On Fri, Sep 3, 2010 at 10:25 AM, Brent Busby <brent@xxxxxxxxxxxxx> wrote:
On Fri, 3 Sep 2010, Arvind Venkatasubramanian wrote:Drummers regularly exploit this tendency we have, to think of higher volume level as being subjectively perceivable as higher pitch. A drummer who is working with a small number of percussion instruments (perhaps just one snare drum and nothing else) may use accented notes that are played louder than the others to create the impression that those notes are the "snare notes", and other fainter notes are the "bass drum notes". You can take it even further to make notes of intermediate volume seem to be the "tom notes". If played with appropriate feel and intonation, you can create something of the illusion of a whole drumset pattern on one drum using only volume changes. The listener's mind will interpret the volume changes as pitch changes that don't really exist. This is even useful when a full drumset is available, because it means there can be implied pitch changes available alongside real ones, which can be interesting.

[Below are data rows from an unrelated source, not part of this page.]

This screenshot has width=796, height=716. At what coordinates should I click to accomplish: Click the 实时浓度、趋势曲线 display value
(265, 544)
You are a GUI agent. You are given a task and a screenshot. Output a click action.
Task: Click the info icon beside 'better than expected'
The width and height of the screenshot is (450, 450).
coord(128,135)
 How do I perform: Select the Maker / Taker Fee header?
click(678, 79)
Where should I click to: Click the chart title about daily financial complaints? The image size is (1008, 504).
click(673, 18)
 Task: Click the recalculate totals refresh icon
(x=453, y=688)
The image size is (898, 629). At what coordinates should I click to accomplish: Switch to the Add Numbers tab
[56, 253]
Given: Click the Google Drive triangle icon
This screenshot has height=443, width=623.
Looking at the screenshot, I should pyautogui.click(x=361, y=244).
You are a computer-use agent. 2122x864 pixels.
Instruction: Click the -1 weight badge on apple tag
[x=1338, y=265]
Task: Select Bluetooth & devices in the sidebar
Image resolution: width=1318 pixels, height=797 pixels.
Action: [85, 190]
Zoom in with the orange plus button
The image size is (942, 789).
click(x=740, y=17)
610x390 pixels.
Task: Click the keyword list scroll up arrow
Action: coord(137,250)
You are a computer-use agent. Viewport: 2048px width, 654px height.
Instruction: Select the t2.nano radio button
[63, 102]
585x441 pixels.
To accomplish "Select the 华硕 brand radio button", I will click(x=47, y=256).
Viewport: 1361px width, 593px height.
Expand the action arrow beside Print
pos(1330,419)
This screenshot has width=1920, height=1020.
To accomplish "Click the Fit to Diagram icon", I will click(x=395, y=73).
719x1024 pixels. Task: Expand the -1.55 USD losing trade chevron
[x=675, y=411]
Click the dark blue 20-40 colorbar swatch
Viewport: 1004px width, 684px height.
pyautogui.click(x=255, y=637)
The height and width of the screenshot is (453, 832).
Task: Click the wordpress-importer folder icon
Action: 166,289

I discovered this while I was walking besides the school of philosophy after completing my class in in engineering. As I was hearing to the sounds of leaves and birds, I was approaching my music lab at the Frost school of music. As I was about to get into my department, I heard a beautiful melody from a saxophone. I kept chanting the melody for sometime as I started to work on my computer. With time, I started to feel the image of the melody subjectively. But I felt that to be too faint to hear. I wanted it to be a bit louder and tried to turn up the volume button in me. I noticed that I could not do that. Any attempt that I made to turning up the level of the music only helped me transposing the melody up my one or two keys (semitones). Similarly, any attempt to lower the tone helped only in transposing the melody down by few keys.
Your mind was probably just doing the same thing with the memory of the saxophone. When you imagined it louder, you also imagined the pitch going higher.
--
+ Brent A. Busby + "We've all heard that a million monkeys
+ UNIX Systems Admin + banging on a million typewriters will
+ University of Chicago + eventually reproduce the entire works of
+ Physical Sciences Div. + Shakespeare. Now, thanks to the Internet,
+ James Franck Institute + we know this is not true." -Robert Wilensky
Brent: Very Interesting. But that's the skill of trained drummers to control the bandwidth of the spectrum by their playing skills. In the subjective memory music, if I listen to a note in a melody or percussion just 5 seconds back, I can have control over sound level, if I want to change sound level and pitch control, if I want pitch control.
But after 10 minutes, I cannot do that. But from what you say, a drummer can do it anytime he wants because he is actually tweaking the matter (waveFORM) and not accessing (his?) mind.